→ **TASK ITEM**
Leave every entry as it is and write the data out in full.

*** Begin section ***

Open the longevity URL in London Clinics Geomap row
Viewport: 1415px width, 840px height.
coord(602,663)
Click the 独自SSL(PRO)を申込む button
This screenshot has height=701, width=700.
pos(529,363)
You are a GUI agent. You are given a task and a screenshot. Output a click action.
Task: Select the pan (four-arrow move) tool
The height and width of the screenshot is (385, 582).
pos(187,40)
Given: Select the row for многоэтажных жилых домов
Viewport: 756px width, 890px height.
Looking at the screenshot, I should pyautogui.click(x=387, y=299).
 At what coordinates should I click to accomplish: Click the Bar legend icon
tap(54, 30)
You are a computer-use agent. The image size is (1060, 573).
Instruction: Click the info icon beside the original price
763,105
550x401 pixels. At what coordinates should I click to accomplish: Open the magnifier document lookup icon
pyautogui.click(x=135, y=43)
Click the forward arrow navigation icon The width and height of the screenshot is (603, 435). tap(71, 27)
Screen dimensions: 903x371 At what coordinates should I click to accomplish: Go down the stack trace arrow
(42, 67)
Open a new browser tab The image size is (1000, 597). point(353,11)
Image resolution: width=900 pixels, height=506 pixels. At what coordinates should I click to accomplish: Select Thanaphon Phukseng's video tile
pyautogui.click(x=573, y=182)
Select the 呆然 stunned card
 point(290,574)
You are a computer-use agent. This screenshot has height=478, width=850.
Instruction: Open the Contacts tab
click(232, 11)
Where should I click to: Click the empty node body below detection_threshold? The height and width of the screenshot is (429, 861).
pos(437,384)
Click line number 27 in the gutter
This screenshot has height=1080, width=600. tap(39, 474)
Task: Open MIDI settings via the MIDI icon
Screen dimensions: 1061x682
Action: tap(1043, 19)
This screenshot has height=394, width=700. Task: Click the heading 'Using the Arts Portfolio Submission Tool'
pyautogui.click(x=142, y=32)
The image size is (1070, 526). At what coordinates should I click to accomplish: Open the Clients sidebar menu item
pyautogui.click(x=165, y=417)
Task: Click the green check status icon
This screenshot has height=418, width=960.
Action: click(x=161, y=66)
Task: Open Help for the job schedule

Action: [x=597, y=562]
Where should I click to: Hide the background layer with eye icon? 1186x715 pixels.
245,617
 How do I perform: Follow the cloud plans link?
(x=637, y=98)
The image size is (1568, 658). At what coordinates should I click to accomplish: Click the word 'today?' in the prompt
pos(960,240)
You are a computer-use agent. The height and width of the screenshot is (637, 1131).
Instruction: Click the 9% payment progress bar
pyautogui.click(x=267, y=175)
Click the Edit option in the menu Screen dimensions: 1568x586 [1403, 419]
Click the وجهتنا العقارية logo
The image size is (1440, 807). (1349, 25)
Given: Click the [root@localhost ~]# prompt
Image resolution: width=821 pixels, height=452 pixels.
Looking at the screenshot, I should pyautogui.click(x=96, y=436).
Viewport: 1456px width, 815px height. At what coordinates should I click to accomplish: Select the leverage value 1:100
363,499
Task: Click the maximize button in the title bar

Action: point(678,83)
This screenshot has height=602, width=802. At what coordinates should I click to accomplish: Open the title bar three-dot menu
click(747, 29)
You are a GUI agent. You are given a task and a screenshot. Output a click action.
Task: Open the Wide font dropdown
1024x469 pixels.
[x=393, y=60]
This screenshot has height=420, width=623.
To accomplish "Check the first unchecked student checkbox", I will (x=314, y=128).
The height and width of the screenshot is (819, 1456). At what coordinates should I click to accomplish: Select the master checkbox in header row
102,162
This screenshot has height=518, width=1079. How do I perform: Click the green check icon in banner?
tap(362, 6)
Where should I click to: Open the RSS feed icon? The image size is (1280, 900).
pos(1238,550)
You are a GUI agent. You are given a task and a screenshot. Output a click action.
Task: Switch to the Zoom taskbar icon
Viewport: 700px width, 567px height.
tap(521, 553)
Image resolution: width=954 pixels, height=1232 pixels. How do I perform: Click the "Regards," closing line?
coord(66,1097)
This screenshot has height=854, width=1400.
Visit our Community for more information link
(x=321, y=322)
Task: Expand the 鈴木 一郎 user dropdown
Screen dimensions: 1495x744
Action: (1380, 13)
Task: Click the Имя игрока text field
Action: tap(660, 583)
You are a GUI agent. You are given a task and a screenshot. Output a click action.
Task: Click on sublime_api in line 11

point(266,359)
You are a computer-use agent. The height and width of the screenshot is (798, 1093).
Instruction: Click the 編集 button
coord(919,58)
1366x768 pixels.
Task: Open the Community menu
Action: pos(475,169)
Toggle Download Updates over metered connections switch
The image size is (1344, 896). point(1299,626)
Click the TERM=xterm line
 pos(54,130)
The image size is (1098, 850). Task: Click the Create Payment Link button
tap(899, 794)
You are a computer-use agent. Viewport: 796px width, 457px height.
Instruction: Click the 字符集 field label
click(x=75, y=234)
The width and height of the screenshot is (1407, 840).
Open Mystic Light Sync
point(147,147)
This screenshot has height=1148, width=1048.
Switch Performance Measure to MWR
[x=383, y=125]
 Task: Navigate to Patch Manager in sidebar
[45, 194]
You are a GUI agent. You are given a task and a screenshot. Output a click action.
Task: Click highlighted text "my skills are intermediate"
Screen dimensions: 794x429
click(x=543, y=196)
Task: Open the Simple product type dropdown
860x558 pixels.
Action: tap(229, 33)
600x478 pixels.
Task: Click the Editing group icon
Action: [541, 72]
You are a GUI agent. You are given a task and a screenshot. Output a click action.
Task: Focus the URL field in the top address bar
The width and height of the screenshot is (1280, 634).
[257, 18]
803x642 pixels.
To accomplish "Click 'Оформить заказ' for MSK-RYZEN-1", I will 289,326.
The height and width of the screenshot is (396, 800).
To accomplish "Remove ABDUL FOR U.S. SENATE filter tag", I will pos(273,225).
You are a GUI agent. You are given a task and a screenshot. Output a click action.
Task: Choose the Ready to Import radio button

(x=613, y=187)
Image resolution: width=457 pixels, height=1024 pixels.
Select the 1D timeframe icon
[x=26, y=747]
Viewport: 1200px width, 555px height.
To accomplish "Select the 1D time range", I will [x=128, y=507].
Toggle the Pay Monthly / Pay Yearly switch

*** End section ***

→ **TASK RESPONSE**
Open the longevity URL in London Clinics Geomap row
Viewport: 1415px width, 840px height.
coord(602,663)
Click the 独自SSL(PRO)を申込む button
This screenshot has height=701, width=700.
pos(529,363)
You are a GUI agent. You are given a task and a screenshot. Output a click action.
Task: Select the pan (four-arrow move) tool
The height and width of the screenshot is (385, 582).
pos(187,40)
Given: Select the row for многоэтажных жилых домов
Viewport: 756px width, 890px height.
Looking at the screenshot, I should pyautogui.click(x=387, y=299).
 At what coordinates should I click to accomplish: Click the Bar legend icon
tap(54, 30)
You are a computer-use agent. The image size is (1060, 573).
Instruction: Click the info icon beside the original price
763,105
550x401 pixels. At what coordinates should I click to accomplish: Open the magnifier document lookup icon
pyautogui.click(x=135, y=43)
Click the forward arrow navigation icon The width and height of the screenshot is (603, 435). tap(71, 27)
Screen dimensions: 903x371 At what coordinates should I click to accomplish: Go down the stack trace arrow
(42, 67)
Open a new browser tab The image size is (1000, 597). point(353,11)
Image resolution: width=900 pixels, height=506 pixels. At what coordinates should I click to accomplish: Select Thanaphon Phukseng's video tile
pyautogui.click(x=573, y=182)
Select the 呆然 stunned card
 point(290,574)
You are a computer-use agent. This screenshot has height=478, width=850.
Instruction: Open the Contacts tab
click(232, 11)
Where should I click to: Click the empty node body below detection_threshold? The height and width of the screenshot is (429, 861).
pos(437,384)
Click line number 27 in the gutter
This screenshot has height=1080, width=600. tap(39, 474)
Task: Open MIDI settings via the MIDI icon
Screen dimensions: 1061x682
Action: tap(1043, 19)
This screenshot has height=394, width=700. Task: Click the heading 'Using the Arts Portfolio Submission Tool'
pyautogui.click(x=142, y=32)
The image size is (1070, 526). At what coordinates should I click to accomplish: Open the Clients sidebar menu item
pyautogui.click(x=165, y=417)
Task: Click the green check status icon
This screenshot has height=418, width=960.
Action: click(x=161, y=66)
Task: Open Help for the job schedule

Action: [x=597, y=562]
Where should I click to: Hide the background layer with eye icon? 1186x715 pixels.
245,617
 How do I perform: Follow the cloud plans link?
(x=637, y=98)
The image size is (1568, 658). At what coordinates should I click to accomplish: Click the word 'today?' in the prompt
pos(960,240)
You are a computer-use agent. The height and width of the screenshot is (637, 1131).
Instruction: Click the 9% payment progress bar
pyautogui.click(x=267, y=175)
Click the Edit option in the menu Screen dimensions: 1568x586 [1403, 419]
Click the وجهتنا العقارية logo
The image size is (1440, 807). (1349, 25)
Given: Click the [root@localhost ~]# prompt
Image resolution: width=821 pixels, height=452 pixels.
Looking at the screenshot, I should pyautogui.click(x=96, y=436).
Viewport: 1456px width, 815px height. At what coordinates should I click to accomplish: Select the leverage value 1:100
363,499
Task: Click the maximize button in the title bar

Action: point(678,83)
This screenshot has height=602, width=802. At what coordinates should I click to accomplish: Open the title bar three-dot menu
click(747, 29)
You are a GUI agent. You are given a task and a screenshot. Output a click action.
Task: Open the Wide font dropdown
1024x469 pixels.
[x=393, y=60]
This screenshot has height=420, width=623.
To accomplish "Check the first unchecked student checkbox", I will (x=314, y=128).
The height and width of the screenshot is (819, 1456). At what coordinates should I click to accomplish: Select the master checkbox in header row
102,162
This screenshot has height=518, width=1079. How do I perform: Click the green check icon in banner?
tap(362, 6)
Where should I click to: Open the RSS feed icon? The image size is (1280, 900).
pos(1238,550)
You are a GUI agent. You are given a task and a screenshot. Output a click action.
Task: Switch to the Zoom taskbar icon
Viewport: 700px width, 567px height.
tap(521, 553)
Image resolution: width=954 pixels, height=1232 pixels. How do I perform: Click the "Regards," closing line?
coord(66,1097)
This screenshot has height=854, width=1400.
Visit our Community for more information link
(x=321, y=322)
Task: Expand the 鈴木 一郎 user dropdown
Screen dimensions: 1495x744
Action: (1380, 13)
Task: Click the Имя игрока text field
Action: tap(660, 583)
You are a GUI agent. You are given a task and a screenshot. Output a click action.
Task: Click on sublime_api in line 11

point(266,359)
You are a computer-use agent. The height and width of the screenshot is (798, 1093).
Instruction: Click the 編集 button
coord(919,58)
1366x768 pixels.
Task: Open the Community menu
Action: pos(475,169)
Toggle Download Updates over metered connections switch
The image size is (1344, 896). point(1299,626)
Click the TERM=xterm line
 pos(54,130)
The image size is (1098, 850). Task: Click the Create Payment Link button
tap(899, 794)
You are a computer-use agent. Viewport: 796px width, 457px height.
Instruction: Click the 字符集 field label
click(x=75, y=234)
The width and height of the screenshot is (1407, 840).
Open Mystic Light Sync
point(147,147)
This screenshot has height=1148, width=1048.
Switch Performance Measure to MWR
[x=383, y=125]
 Task: Navigate to Patch Manager in sidebar
[45, 194]
You are a GUI agent. You are given a task and a screenshot. Output a click action.
Task: Click highlighted text "my skills are intermediate"
Screen dimensions: 794x429
click(x=543, y=196)
Task: Open the Simple product type dropdown
860x558 pixels.
Action: tap(229, 33)
600x478 pixels.
Task: Click the Editing group icon
Action: [541, 72]
You are a GUI agent. You are given a task and a screenshot. Output a click action.
Task: Focus the URL field in the top address bar
The width and height of the screenshot is (1280, 634).
[257, 18]
803x642 pixels.
To accomplish "Click 'Оформить заказ' for MSK-RYZEN-1", I will 289,326.
The height and width of the screenshot is (396, 800).
To accomplish "Remove ABDUL FOR U.S. SENATE filter tag", I will pos(273,225).
You are a GUI agent. You are given a task and a screenshot. Output a click action.
Task: Choose the Ready to Import radio button

(x=613, y=187)
Image resolution: width=457 pixels, height=1024 pixels.
Select the 1D timeframe icon
[x=26, y=747]
Viewport: 1200px width, 555px height.
To accomplish "Select the 1D time range", I will [x=128, y=507].
Toggle the Pay Monthly / Pay Yearly switch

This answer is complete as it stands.